__Exercise objective__. Every line from the line containing "Instruction: Click the Where" through the final line below is to be repeated exactly; no other line is.

Saved data entries
* * *

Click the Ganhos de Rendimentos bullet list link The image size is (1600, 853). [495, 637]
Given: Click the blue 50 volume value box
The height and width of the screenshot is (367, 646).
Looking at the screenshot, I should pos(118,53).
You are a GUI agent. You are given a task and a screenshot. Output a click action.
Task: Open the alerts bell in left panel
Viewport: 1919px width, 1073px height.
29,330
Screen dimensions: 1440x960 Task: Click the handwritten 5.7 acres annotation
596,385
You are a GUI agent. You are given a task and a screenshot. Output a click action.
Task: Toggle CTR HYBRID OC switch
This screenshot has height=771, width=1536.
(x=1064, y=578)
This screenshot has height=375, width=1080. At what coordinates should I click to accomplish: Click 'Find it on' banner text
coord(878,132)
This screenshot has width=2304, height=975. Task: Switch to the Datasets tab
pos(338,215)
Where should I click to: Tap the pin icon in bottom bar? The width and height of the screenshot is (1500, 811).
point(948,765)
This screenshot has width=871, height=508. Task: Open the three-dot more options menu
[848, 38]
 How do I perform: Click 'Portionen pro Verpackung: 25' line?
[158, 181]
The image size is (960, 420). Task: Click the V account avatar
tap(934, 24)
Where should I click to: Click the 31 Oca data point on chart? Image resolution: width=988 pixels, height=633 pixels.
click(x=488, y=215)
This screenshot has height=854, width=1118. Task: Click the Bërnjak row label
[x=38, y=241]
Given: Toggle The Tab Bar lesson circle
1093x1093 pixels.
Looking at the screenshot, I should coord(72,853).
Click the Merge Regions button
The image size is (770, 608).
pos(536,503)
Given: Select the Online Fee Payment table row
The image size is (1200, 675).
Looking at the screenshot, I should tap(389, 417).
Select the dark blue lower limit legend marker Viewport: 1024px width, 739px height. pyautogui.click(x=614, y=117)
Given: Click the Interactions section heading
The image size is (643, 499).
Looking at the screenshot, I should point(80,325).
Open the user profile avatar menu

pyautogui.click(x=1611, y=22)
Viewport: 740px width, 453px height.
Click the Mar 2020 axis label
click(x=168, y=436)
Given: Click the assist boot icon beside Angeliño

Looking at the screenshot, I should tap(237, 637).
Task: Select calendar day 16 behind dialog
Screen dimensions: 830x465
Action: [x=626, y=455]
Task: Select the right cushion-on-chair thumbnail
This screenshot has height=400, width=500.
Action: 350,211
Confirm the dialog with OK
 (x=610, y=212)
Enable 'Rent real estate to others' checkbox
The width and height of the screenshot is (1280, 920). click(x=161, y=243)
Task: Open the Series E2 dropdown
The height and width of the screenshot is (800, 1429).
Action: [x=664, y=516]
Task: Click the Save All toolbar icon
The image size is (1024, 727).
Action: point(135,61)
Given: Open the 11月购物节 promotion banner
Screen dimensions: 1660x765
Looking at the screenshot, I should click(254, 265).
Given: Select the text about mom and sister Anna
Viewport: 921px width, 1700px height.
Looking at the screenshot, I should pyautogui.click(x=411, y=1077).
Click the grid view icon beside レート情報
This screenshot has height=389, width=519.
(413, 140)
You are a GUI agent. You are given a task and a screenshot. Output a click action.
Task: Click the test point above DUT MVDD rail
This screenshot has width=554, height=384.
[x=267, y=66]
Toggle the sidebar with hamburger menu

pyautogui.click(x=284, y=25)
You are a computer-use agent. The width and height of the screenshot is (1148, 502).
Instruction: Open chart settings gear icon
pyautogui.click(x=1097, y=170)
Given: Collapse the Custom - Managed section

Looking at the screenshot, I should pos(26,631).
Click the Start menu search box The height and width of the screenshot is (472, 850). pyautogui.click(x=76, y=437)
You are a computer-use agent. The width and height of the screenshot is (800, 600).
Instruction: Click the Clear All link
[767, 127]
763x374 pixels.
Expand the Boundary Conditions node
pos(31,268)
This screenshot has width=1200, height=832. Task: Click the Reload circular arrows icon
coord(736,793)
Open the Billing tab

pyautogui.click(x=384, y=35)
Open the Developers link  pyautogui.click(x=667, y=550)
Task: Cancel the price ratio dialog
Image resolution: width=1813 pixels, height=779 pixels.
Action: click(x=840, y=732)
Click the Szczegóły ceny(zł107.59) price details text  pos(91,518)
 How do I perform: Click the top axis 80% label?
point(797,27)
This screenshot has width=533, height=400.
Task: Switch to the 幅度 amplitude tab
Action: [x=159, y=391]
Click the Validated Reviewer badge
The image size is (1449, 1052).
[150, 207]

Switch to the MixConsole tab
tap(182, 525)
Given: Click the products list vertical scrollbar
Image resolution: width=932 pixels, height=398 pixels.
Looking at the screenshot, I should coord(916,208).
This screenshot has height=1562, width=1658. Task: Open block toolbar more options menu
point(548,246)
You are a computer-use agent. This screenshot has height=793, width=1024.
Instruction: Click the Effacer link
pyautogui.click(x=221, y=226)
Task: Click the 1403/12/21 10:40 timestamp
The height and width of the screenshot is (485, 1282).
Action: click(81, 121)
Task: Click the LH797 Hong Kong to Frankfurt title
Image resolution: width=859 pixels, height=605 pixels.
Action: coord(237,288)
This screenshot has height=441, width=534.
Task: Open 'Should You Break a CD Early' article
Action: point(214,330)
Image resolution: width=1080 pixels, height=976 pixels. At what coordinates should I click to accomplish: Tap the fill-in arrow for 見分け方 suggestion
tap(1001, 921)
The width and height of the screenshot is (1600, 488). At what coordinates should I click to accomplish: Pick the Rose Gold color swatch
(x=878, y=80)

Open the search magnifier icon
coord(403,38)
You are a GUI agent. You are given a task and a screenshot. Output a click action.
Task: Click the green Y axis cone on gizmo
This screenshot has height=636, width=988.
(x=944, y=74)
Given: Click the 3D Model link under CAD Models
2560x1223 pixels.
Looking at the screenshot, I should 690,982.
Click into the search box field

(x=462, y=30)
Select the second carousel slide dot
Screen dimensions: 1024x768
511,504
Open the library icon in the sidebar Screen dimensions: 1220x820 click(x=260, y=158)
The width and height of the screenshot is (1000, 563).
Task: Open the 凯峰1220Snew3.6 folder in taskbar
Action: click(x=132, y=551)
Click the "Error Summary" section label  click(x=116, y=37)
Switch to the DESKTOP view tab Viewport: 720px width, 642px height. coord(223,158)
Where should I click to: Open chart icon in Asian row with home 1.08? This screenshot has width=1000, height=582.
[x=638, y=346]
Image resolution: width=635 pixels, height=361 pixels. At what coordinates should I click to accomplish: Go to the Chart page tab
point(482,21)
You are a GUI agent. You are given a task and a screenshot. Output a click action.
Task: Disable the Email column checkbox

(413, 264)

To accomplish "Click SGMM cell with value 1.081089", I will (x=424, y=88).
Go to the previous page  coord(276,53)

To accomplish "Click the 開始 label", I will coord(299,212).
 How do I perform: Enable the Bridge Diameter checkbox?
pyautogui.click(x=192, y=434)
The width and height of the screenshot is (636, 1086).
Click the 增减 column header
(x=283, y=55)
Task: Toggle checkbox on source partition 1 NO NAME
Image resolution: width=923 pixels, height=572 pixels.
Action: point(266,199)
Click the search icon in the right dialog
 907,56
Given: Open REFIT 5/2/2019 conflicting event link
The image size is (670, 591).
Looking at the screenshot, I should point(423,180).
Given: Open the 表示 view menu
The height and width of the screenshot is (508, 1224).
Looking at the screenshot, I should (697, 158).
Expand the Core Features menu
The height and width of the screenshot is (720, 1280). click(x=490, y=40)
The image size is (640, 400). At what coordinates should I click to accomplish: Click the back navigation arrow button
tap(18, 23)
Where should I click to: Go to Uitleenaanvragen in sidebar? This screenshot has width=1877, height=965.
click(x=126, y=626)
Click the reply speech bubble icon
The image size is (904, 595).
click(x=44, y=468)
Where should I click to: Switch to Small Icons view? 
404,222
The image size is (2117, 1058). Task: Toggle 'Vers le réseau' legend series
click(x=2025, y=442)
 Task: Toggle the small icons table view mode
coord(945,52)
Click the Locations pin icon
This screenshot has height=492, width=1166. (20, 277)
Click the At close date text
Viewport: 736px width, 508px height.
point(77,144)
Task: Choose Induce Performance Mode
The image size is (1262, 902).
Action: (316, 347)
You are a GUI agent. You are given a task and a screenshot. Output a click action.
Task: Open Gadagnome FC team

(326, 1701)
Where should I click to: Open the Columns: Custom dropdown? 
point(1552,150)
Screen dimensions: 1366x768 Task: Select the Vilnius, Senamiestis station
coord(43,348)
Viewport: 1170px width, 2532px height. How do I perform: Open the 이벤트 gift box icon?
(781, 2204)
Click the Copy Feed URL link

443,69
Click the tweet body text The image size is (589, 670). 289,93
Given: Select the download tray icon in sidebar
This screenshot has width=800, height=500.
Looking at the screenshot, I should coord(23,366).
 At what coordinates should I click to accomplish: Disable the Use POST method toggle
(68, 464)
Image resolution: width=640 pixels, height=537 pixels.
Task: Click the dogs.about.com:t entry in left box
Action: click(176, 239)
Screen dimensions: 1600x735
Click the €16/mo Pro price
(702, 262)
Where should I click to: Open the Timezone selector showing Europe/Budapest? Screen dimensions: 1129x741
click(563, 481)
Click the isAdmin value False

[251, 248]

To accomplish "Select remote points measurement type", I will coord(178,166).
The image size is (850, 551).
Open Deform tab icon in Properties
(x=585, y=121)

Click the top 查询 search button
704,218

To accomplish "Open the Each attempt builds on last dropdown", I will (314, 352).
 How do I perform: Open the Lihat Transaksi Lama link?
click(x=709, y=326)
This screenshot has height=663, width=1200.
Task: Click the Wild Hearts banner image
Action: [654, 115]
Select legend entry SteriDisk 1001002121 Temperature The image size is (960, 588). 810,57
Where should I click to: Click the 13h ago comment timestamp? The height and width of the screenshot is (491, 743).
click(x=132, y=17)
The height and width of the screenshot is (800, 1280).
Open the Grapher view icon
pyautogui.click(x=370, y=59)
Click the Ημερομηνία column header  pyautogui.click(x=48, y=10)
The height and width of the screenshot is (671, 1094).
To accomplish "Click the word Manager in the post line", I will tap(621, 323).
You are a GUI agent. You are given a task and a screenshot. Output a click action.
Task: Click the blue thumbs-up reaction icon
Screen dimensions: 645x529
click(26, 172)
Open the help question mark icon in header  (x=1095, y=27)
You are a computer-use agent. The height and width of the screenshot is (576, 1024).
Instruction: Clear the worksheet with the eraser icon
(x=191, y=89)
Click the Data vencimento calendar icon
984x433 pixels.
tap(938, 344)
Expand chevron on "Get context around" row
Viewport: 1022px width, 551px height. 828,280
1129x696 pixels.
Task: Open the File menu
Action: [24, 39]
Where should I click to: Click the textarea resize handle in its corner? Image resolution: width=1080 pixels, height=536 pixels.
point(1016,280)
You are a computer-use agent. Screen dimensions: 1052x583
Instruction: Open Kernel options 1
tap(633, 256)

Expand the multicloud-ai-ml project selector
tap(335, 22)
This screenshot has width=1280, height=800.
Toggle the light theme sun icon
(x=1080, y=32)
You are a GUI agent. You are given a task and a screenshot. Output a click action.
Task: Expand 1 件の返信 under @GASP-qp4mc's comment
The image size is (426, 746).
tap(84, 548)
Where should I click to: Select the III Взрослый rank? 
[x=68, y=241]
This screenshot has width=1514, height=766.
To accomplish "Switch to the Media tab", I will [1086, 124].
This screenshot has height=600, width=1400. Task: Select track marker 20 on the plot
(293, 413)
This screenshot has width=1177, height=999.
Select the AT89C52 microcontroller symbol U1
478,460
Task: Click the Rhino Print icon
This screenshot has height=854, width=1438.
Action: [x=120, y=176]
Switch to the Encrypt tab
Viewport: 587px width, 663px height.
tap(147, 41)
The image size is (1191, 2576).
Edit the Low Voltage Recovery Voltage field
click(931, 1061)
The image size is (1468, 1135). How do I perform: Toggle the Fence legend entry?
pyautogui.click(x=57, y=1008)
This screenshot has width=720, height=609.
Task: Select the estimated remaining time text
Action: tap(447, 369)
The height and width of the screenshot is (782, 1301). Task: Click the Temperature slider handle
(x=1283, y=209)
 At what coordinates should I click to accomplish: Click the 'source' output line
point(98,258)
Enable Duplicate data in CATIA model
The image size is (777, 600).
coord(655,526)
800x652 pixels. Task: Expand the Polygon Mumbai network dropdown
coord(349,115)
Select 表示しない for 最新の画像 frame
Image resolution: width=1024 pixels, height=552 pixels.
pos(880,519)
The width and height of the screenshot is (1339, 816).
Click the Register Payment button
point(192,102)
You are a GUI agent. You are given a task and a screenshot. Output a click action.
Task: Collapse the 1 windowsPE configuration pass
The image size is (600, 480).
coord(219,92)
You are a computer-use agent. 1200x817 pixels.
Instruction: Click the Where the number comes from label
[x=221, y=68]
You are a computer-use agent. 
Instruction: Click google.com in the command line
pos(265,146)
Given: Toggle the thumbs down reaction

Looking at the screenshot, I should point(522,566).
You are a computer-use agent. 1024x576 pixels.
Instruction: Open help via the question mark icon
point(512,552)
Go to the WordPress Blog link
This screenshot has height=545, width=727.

* * *

__Exercise response__.
Instruction: Click the Where the number comes from label
[x=221, y=68]
You are a computer-use agent. 
Instruction: Click google.com in the command line
pos(265,146)
Given: Toggle the thumbs down reaction

Looking at the screenshot, I should point(522,566).
You are a computer-use agent. 1024x576 pixels.
Instruction: Open help via the question mark icon
point(512,552)
Go to the WordPress Blog link
This screenshot has height=545, width=727.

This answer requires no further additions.